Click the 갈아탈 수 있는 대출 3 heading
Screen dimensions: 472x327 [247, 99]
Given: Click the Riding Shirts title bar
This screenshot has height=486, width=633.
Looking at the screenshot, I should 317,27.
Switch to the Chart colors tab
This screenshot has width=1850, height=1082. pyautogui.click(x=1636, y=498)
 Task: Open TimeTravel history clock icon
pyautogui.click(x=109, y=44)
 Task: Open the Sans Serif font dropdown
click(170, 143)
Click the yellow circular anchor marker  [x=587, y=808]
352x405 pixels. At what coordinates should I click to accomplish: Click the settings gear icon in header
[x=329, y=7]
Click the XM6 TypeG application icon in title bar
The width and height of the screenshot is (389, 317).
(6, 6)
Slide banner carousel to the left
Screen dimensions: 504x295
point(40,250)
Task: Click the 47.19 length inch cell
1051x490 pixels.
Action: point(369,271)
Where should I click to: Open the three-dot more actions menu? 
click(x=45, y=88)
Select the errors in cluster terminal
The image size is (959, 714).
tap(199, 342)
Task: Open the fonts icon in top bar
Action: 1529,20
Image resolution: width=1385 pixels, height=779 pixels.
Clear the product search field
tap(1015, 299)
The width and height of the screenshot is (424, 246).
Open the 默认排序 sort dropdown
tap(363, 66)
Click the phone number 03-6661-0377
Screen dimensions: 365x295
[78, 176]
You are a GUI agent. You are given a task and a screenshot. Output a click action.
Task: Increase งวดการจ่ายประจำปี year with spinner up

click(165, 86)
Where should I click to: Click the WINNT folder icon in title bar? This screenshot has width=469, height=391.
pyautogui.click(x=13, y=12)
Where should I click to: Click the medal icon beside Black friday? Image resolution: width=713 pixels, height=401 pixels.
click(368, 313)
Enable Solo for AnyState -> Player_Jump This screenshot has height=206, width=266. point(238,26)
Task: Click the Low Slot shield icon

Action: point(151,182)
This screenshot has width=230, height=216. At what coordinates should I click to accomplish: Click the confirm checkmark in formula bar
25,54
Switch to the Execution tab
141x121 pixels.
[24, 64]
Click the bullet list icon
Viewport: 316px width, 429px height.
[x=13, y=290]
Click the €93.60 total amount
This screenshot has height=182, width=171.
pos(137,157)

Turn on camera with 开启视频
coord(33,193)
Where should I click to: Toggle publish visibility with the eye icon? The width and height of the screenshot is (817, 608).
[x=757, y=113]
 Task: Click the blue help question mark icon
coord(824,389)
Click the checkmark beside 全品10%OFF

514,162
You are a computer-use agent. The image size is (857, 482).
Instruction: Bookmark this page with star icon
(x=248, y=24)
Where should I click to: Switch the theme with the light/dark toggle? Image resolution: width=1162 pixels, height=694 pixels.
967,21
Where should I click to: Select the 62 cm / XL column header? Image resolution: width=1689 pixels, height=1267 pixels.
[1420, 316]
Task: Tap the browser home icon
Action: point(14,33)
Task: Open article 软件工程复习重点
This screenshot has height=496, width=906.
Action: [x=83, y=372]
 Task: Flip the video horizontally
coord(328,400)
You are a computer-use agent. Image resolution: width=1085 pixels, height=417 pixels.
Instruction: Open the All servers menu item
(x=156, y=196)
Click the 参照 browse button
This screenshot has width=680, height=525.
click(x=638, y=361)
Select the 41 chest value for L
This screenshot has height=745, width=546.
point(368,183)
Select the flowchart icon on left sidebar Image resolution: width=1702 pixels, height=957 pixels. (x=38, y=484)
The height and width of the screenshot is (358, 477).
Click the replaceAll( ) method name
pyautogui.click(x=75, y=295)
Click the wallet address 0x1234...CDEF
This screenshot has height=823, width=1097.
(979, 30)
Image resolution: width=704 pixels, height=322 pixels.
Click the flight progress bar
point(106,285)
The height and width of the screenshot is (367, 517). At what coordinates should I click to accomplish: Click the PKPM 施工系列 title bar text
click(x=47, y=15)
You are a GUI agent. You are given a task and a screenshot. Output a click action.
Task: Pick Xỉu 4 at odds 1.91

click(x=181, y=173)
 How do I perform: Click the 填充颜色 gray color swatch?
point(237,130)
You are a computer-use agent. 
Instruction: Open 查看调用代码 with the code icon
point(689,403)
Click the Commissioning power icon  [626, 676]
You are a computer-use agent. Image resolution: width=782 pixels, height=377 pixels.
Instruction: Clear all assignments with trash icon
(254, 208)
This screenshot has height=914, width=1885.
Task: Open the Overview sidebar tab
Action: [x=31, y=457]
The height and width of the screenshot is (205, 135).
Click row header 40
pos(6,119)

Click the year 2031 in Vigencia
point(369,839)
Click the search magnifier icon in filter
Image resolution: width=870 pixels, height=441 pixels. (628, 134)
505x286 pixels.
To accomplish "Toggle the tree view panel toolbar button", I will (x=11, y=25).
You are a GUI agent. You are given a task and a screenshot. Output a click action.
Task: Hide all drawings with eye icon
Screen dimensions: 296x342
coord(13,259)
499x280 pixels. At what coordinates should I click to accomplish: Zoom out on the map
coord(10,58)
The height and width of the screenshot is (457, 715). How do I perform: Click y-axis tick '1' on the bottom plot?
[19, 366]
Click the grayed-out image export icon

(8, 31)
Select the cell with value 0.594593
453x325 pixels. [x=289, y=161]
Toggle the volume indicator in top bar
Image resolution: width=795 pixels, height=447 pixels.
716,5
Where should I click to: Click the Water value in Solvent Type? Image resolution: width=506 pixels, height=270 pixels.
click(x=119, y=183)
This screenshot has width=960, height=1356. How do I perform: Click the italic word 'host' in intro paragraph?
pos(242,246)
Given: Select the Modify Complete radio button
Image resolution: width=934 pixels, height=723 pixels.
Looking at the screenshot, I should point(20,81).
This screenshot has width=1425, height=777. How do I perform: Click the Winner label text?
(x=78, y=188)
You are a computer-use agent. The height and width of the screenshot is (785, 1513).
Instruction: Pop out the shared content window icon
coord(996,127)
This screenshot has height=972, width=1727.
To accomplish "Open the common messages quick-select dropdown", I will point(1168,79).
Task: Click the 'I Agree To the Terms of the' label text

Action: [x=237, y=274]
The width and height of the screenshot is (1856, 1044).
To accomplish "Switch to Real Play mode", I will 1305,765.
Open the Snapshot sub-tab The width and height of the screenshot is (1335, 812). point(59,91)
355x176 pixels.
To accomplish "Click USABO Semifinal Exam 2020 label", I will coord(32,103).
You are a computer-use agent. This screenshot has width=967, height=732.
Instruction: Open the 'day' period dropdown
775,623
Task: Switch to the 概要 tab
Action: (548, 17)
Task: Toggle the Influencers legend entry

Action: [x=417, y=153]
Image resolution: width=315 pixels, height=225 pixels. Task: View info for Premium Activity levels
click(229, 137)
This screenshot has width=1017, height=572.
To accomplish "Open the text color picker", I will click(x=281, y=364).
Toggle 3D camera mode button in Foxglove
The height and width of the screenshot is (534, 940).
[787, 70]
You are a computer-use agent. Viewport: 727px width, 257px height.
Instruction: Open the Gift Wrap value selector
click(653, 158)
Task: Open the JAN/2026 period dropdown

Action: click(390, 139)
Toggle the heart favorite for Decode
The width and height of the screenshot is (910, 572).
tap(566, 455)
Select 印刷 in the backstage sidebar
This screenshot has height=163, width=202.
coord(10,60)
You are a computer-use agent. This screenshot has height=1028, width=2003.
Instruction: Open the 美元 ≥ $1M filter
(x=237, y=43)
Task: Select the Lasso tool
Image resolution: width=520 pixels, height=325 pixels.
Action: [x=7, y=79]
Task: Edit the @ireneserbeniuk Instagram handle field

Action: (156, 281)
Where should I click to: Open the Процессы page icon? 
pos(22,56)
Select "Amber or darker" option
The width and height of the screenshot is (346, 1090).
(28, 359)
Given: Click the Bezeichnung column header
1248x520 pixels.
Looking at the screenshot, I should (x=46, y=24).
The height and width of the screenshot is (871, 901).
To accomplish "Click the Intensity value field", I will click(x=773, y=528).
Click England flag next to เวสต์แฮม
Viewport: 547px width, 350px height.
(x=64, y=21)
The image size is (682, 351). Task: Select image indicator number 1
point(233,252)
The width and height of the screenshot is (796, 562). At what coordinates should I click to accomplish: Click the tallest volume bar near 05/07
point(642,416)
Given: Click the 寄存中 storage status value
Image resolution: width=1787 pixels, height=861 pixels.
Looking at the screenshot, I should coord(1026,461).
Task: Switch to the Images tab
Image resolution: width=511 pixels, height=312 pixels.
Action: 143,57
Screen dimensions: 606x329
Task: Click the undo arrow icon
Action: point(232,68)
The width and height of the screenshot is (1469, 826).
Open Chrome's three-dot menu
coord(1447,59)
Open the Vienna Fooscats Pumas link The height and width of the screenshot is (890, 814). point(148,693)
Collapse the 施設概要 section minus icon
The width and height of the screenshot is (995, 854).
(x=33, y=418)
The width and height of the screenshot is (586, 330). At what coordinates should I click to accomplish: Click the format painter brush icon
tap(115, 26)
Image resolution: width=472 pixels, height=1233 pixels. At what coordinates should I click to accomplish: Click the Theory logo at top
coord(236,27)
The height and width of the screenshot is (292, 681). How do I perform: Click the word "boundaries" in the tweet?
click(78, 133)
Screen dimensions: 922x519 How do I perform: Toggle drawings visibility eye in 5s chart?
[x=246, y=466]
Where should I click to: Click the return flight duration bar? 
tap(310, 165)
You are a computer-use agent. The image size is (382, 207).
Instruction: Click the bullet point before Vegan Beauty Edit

========

- WHAT NEEDS TO BE DONE
Give the items from the line containing "Where should I click to: Switch" through the line containing "point(369,839)" as a numbered list, leaving out blank lines.

- THE REPLY
1. Where should I click to: Switch the theme with the light/dark toggle? Image resolution: width=1162 pixels, height=694 pixels.
2. 967,21
3. Where should I click to: Select the 62 cm / XL column header? Image resolution: width=1689 pixels, height=1267 pixels.
4. [1420, 316]
5. Task: Tap the browser home icon
6. Action: point(14,33)
7. Task: Open article 软件工程复习重点
8. This screenshot has height=496, width=906.
9. Action: [x=83, y=372]
10.  Task: Flip the video horizontally
11. coord(328,400)
12. You are a computer-use agent. Image resolution: width=1085 pixels, height=417 pixels.
13. Instruction: Open the All servers menu item
14. (x=156, y=196)
15. Click the 参照 browse button
16. This screenshot has width=680, height=525.
17. click(x=638, y=361)
18. Select the 41 chest value for L
19. This screenshot has height=745, width=546.
20. point(368,183)
21. Select the flowchart icon on left sidebar Image resolution: width=1702 pixels, height=957 pixels. (x=38, y=484)
22. The height and width of the screenshot is (358, 477).
23. Click the replaceAll( ) method name
24. pyautogui.click(x=75, y=295)
25. Click the wallet address 0x1234...CDEF
26. This screenshot has height=823, width=1097.
27. (979, 30)
28. Image resolution: width=704 pixels, height=322 pixels.
29. Click the flight progress bar
30. point(106,285)
31. The height and width of the screenshot is (367, 517). At what coordinates should I click to accomplish: Click the PKPM 施工系列 title bar text
32. click(x=47, y=15)
33. You are a GUI agent. You are given a task and a screenshot. Output a click action.
34. Task: Pick Xỉu 4 at odds 1.91
35. click(x=181, y=173)
36.  How do I perform: Click the 填充颜色 gray color swatch?
37. point(237,130)
38. You are a computer-use agent. 
39. Instruction: Open 查看调用代码 with the code icon
40. point(689,403)
41. Click the Commissioning power icon  [626, 676]
42. You are a computer-use agent. Image resolution: width=782 pixels, height=377 pixels.
43. Instruction: Clear all assignments with trash icon
44. (254, 208)
45. This screenshot has height=914, width=1885.
46. Task: Open the Overview sidebar tab
47. Action: [x=31, y=457]
48. The height and width of the screenshot is (205, 135).
49. Click row header 40
50. pos(6,119)
51. Click the year 2031 in Vigencia
52. point(369,839)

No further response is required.